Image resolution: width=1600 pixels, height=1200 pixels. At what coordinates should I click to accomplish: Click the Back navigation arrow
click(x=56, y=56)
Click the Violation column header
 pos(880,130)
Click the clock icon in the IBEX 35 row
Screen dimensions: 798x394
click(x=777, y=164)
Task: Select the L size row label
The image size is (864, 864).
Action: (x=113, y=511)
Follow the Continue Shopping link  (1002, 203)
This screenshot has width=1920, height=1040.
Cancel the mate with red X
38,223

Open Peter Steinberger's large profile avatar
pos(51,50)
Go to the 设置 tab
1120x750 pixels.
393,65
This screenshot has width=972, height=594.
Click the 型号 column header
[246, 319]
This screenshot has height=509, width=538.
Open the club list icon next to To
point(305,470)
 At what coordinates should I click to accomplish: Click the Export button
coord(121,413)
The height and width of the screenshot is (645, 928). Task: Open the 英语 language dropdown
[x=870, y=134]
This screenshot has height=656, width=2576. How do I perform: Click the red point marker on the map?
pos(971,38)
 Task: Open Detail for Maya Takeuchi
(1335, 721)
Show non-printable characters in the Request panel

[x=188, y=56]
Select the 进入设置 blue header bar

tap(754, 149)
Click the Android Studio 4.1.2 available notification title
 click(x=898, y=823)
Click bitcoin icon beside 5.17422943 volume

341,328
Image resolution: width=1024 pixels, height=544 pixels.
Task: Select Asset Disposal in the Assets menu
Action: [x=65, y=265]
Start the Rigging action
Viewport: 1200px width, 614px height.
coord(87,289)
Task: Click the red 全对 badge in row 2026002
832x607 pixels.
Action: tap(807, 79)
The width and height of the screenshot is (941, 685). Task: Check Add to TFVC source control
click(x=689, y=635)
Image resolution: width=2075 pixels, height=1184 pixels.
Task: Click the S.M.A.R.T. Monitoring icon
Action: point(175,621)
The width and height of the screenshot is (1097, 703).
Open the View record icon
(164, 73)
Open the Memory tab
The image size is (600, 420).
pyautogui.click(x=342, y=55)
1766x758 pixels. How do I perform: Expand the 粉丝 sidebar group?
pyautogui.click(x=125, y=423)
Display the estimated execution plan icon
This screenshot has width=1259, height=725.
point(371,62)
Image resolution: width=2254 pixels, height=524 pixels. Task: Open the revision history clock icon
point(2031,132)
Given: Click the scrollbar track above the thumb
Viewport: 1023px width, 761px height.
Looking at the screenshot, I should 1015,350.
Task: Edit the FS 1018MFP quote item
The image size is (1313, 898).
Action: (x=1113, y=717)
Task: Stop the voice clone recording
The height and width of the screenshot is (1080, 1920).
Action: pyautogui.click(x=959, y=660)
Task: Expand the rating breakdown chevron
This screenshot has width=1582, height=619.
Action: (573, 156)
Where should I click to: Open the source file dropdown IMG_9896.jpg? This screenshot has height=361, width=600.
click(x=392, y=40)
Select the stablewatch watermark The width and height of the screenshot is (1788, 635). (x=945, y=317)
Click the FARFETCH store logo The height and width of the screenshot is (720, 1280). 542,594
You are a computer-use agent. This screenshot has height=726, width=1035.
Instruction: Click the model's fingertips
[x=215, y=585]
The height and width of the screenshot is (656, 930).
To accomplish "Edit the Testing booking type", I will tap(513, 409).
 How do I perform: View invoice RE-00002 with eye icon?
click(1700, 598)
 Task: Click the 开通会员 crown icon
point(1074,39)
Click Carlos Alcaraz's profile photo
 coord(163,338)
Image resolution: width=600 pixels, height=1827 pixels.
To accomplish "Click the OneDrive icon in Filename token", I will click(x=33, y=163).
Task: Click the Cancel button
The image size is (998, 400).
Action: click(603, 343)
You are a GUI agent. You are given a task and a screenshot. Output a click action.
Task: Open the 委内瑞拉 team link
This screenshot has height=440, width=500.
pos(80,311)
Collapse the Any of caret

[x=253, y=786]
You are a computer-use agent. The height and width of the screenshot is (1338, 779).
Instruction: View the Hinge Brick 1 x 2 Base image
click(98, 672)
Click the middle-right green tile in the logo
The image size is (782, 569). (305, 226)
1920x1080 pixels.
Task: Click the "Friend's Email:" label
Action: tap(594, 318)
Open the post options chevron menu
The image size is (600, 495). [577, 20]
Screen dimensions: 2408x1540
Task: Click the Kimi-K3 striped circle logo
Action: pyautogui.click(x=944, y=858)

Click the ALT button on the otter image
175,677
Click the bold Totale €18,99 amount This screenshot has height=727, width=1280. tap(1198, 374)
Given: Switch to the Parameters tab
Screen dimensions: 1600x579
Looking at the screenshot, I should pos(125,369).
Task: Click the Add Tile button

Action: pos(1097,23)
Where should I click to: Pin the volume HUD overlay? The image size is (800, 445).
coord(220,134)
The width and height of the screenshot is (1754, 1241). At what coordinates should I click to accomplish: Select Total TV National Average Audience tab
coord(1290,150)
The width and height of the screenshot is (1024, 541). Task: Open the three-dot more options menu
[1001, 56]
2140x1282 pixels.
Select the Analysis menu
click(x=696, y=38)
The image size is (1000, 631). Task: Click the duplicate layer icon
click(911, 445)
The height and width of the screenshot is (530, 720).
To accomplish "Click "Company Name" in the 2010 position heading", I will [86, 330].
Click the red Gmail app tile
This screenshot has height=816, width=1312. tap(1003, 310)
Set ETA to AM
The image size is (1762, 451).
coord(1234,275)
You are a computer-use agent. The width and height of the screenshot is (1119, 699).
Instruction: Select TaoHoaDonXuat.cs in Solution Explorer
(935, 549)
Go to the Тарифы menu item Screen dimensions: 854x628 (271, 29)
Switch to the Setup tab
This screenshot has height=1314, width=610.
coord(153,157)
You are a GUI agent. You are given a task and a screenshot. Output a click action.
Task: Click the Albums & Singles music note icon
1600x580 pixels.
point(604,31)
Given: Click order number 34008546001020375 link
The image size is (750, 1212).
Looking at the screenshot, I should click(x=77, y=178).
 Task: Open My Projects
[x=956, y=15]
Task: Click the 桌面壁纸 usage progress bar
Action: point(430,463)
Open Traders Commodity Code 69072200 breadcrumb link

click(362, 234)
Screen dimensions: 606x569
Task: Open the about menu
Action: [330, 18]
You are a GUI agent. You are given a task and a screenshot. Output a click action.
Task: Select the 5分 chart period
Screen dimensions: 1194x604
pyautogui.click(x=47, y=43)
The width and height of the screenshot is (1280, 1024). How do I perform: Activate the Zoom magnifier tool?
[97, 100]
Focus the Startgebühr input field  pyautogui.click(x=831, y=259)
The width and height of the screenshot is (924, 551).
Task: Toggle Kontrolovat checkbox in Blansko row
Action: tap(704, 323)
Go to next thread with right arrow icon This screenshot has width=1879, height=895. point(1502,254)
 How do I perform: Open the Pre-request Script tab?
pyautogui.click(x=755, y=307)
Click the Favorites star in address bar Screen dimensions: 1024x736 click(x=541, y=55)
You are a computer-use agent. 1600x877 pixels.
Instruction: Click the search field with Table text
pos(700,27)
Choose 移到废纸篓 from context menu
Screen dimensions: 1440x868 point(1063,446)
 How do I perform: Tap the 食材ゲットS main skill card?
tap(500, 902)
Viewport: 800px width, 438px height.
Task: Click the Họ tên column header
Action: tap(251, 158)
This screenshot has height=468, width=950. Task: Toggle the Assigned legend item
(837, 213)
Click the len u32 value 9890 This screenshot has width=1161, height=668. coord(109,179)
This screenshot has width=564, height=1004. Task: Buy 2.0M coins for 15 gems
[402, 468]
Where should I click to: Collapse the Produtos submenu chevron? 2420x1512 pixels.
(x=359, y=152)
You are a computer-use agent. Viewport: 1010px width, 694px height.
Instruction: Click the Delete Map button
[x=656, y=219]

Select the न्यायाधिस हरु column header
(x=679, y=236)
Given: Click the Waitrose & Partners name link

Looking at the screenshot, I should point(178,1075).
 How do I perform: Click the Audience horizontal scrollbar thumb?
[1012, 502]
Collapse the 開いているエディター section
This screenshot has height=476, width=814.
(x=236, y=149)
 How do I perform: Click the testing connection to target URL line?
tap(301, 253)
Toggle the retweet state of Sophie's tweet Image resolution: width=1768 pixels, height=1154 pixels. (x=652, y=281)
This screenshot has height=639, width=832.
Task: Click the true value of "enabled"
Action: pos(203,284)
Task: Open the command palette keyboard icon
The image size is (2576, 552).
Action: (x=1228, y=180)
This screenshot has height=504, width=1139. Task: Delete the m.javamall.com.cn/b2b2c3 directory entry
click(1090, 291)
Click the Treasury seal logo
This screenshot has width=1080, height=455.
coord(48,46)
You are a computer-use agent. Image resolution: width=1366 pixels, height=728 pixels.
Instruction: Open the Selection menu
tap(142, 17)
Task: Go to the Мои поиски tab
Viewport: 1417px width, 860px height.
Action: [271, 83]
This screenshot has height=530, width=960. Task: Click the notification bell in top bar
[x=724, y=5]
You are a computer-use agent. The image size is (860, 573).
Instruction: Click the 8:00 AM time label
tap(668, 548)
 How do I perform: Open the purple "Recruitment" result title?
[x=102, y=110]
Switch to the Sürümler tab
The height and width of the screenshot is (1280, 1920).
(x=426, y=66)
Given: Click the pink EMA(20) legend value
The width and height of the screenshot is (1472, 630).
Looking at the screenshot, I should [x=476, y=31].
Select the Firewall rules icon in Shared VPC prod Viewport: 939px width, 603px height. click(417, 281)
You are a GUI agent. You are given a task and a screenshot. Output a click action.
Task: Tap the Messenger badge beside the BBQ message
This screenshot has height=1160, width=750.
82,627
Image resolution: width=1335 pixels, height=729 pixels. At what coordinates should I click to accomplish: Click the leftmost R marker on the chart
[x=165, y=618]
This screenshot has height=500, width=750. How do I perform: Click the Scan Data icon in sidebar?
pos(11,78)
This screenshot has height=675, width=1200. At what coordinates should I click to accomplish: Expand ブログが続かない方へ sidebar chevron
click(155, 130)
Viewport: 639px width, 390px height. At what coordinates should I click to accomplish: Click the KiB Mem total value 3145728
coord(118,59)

#### Work to complete:
Retype, exactly and in full, the lines above from the one containing "Click the red Gmail app tile" through the one containing "Given: Click order".

#### Task result:
Click the red Gmail app tile
This screenshot has height=816, width=1312. tap(1003, 310)
Set ETA to AM
The image size is (1762, 451).
coord(1234,275)
You are a computer-use agent. The width and height of the screenshot is (1119, 699).
Instruction: Select TaoHoaDonXuat.cs in Solution Explorer
(935, 549)
Go to the Тарифы menu item Screen dimensions: 854x628 (271, 29)
Switch to the Setup tab
This screenshot has height=1314, width=610.
coord(153,157)
You are a GUI agent. You are given a task and a screenshot. Output a click action.
Task: Click the Albums & Singles music note icon
1600x580 pixels.
point(604,31)
Given: Click order number 34008546001020375 link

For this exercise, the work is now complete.